The public consultation on proposed ticket office changes has now closed. The independent passenger bodies, Transport Focus and London TravelWatch, are engaging with train operators on the basis of the consultation responses they have received and the criteria they have set out. I expect train operators to work collaboratively with the passenger bodies in the coming weeks, to listen to the concerns raised and to refine their proposals accordingly.

When proposing major changes to ticket office opening hours, including closures, train operators are required to take into account the adequacy of the proposed alternatives in relation to the needs of all passengers, including those who are disabled, and to include this in the notice of the proposal sent to other operators and passenger groups. When consulting, operators should also have clearly considered other equality-related needs. Operators prepared equality impact assessments, and these were made available on their websites during the consultation period.

I have listened and will continue to listen to the views of passengers and accessibility stakeholders. I have held two roundtable discussions with industry, attended by accessibility and passenger representatives. Over 20 different organisations have been represented at these sessions. We also continue to engage with the Disabled Persons Transport Advisory Committee to ensure that any impact on passengers is considered.

Reddish North station ticket office closures

The petition of residents of the constituency of Denton and Reddish,

Declares that Reddish North’s ticket offices are vital for residents of the area; notes that by closing this ticket office, vital jobs will be lost; further declares that ticket offices are helpful for vulnerable customers and those who may have difficulty using ticket machines; further declares that this loss may prevent people from wanting to use trains in the future.

The petitioners therefore request the House of Commons to urge the Government to prevent the closure of Reddish North ticket office.

And the petitioners remain, etc.—[Presented by Andrew Gwynne, Official Report, 12 September 2023; Vol. 737, c. 878 .]

[P002855]

Observations from the Minister of State, Department for Transport (Huw Merriman):

Together with the rail industry, I want to improve and modernise the experience for passengers by moving staff out from behind the ticket office screens to provide more help and advice in customer-focused roles. I have been clear that no currently staffed station should be unstaffed as a result of industry changes, and operators should ensure that staff are well located to meet passenger needs in future. This includes ensuring that staff are available to assist those who need additional support, do not wish to use digital tickets or do not have access to smartphones or the internet.

The public consultation on proposed ticket office changes has now closed. The independent passenger bodies, Transport Focus and London TravelWatch, are engaging with train operators on the basis of the consultation responses they have received and the criteria they have set out. I expect train operators, including Northern, which manages several stations in the Greater Manchester area, to work collaboratively with the passenger bodies in the coming weeks, to listen to the concerns raised and to refine their proposals accordingly.
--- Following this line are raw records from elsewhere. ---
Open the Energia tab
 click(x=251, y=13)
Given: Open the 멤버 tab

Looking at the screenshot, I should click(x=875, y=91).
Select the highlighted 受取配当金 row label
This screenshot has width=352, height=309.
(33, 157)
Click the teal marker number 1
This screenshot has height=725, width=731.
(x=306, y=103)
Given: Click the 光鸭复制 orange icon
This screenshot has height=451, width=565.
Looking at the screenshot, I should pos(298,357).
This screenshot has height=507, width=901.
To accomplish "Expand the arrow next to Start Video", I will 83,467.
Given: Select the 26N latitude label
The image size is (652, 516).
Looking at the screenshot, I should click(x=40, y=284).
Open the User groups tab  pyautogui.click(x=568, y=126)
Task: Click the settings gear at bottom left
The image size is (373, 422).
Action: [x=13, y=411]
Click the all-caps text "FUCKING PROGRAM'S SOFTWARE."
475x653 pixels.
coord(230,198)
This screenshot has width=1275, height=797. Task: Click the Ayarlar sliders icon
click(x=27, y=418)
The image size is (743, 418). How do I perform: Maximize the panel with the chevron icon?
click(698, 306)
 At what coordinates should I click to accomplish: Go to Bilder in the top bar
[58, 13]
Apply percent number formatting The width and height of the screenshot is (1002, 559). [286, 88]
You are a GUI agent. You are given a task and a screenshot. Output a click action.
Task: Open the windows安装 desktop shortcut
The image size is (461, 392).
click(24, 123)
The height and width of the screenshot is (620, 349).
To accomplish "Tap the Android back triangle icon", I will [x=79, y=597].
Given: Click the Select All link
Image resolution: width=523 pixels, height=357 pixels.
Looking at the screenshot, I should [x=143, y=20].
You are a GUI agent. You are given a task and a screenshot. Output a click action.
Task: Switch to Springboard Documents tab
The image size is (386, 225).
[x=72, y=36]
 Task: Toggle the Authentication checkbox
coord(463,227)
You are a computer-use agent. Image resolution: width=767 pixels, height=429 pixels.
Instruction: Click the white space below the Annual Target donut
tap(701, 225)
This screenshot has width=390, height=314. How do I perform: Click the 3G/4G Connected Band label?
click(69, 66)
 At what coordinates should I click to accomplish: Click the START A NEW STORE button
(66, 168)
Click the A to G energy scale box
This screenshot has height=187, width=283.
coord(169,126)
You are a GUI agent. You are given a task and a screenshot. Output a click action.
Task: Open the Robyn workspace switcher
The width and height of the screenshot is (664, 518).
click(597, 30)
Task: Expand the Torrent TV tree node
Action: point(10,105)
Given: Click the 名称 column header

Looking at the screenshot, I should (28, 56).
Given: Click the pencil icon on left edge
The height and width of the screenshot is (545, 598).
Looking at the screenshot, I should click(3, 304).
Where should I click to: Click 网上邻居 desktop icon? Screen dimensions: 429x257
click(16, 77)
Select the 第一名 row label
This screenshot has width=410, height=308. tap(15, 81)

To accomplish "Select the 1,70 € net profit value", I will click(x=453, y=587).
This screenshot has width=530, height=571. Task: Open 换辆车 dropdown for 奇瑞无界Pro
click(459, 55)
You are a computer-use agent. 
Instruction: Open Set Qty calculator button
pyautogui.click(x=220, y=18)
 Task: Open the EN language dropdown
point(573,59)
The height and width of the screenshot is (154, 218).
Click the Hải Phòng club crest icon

When proposing major changes to ticket office opening hours, including closures, train operators are required to take into account the adequacy of the proposed alternatives in relation to the needs of all passengers, including those who are disabled, and to include this in the notice of the proposal sent to other operators and passenger groups. When consulting, operators should also have clearly considered other equality-related needs. Operators prepared equality impact assessments, and these were made available on their websites during the consultation period.

I have listened and will continue to listen to the views of passengers and accessibility stakeholders. I have held two roundtable discussions with industry, attended by accessibility and passenger representatives. Over 20 different organisations have been represented at these sessions. My Department will also continue to engage with the Disabled Persons Transport Advisory Committee to ensure that any impact on passengers is considered.